**WORKING DATA**:
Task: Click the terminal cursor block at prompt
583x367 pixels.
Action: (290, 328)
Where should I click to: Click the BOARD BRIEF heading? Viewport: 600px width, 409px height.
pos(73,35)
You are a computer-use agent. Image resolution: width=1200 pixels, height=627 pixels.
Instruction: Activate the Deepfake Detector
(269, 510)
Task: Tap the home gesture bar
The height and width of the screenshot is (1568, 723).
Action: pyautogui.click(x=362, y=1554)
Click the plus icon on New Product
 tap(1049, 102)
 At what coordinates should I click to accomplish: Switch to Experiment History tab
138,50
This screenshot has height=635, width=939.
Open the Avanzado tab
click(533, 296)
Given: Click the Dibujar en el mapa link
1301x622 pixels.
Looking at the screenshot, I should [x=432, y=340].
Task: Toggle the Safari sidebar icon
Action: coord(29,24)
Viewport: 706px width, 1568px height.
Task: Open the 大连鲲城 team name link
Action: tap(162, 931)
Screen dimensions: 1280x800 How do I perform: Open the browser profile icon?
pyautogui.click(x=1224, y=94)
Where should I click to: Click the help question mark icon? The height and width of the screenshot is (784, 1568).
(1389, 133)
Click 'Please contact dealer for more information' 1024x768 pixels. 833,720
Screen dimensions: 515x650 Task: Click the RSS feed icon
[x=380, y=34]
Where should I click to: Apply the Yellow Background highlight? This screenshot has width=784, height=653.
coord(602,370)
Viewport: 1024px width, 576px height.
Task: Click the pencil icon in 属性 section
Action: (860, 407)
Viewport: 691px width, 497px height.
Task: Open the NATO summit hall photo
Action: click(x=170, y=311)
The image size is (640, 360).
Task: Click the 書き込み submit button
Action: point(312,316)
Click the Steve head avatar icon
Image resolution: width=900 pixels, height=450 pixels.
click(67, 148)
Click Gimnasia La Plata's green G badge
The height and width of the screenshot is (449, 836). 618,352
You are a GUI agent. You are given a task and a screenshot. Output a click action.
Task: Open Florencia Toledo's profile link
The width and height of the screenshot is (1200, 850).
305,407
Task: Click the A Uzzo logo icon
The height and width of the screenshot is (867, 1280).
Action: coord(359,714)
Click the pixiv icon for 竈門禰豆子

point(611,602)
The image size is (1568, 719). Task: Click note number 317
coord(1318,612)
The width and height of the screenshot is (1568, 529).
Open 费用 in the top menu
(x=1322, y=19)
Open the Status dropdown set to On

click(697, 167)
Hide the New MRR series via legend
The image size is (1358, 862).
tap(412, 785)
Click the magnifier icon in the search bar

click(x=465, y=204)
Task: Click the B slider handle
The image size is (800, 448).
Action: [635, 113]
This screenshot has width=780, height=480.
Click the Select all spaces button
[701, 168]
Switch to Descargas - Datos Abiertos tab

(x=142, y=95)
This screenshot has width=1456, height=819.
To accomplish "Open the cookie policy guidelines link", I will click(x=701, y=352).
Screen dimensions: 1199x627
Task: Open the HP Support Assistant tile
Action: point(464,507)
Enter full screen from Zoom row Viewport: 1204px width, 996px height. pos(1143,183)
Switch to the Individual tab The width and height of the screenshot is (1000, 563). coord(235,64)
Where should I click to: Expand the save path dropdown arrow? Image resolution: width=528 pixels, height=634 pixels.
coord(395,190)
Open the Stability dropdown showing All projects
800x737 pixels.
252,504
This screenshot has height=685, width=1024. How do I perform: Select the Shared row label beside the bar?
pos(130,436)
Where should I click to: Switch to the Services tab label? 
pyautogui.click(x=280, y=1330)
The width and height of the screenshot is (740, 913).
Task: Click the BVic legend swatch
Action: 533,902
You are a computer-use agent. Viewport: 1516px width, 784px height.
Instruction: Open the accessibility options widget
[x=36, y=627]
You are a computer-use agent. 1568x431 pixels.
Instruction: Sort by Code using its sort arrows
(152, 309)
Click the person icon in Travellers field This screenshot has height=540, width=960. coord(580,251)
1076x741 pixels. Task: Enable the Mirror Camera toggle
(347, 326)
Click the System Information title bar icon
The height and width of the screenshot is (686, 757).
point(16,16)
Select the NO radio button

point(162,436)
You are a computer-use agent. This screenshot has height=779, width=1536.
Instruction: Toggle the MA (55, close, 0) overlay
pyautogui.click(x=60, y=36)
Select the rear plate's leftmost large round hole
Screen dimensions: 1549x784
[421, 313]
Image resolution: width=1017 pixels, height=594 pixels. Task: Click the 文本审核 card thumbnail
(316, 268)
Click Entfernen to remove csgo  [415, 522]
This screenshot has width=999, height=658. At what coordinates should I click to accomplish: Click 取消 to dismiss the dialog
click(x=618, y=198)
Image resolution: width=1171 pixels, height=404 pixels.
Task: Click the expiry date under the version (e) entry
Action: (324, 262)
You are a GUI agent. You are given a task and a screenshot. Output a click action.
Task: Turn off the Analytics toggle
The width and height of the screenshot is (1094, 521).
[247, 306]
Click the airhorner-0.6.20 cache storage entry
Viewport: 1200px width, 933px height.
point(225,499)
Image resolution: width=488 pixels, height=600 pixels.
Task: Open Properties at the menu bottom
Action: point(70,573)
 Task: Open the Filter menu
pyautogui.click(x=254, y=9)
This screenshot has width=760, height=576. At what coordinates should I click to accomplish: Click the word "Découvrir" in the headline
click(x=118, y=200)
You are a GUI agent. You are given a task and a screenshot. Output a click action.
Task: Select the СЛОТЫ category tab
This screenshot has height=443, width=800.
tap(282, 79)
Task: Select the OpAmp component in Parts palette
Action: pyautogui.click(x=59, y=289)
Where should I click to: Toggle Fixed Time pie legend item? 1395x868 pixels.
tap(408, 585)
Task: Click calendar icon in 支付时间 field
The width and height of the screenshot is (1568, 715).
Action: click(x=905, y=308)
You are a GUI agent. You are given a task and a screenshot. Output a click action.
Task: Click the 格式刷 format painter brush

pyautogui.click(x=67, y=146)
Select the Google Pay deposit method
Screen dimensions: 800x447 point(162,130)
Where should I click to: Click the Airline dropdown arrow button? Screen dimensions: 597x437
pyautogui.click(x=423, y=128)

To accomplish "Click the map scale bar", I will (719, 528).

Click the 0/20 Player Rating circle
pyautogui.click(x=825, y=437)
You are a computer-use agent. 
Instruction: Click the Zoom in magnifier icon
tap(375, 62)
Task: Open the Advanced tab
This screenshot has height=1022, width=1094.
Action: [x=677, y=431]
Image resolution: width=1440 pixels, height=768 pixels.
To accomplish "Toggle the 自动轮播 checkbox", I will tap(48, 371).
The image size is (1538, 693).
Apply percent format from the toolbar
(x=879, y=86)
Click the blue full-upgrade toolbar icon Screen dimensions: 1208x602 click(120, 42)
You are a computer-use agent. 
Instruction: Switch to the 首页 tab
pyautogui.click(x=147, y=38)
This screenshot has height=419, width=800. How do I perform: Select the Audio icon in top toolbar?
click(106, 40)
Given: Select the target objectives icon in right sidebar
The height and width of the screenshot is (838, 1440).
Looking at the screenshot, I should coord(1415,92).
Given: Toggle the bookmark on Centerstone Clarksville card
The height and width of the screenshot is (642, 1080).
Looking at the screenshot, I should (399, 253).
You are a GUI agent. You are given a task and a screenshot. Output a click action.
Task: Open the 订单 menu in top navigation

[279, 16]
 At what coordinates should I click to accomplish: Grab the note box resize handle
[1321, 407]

**TASK ITEM**:
Within the data, how many lines hold the word "full"? State the number alone.

**WRITTEN REPLY**:
2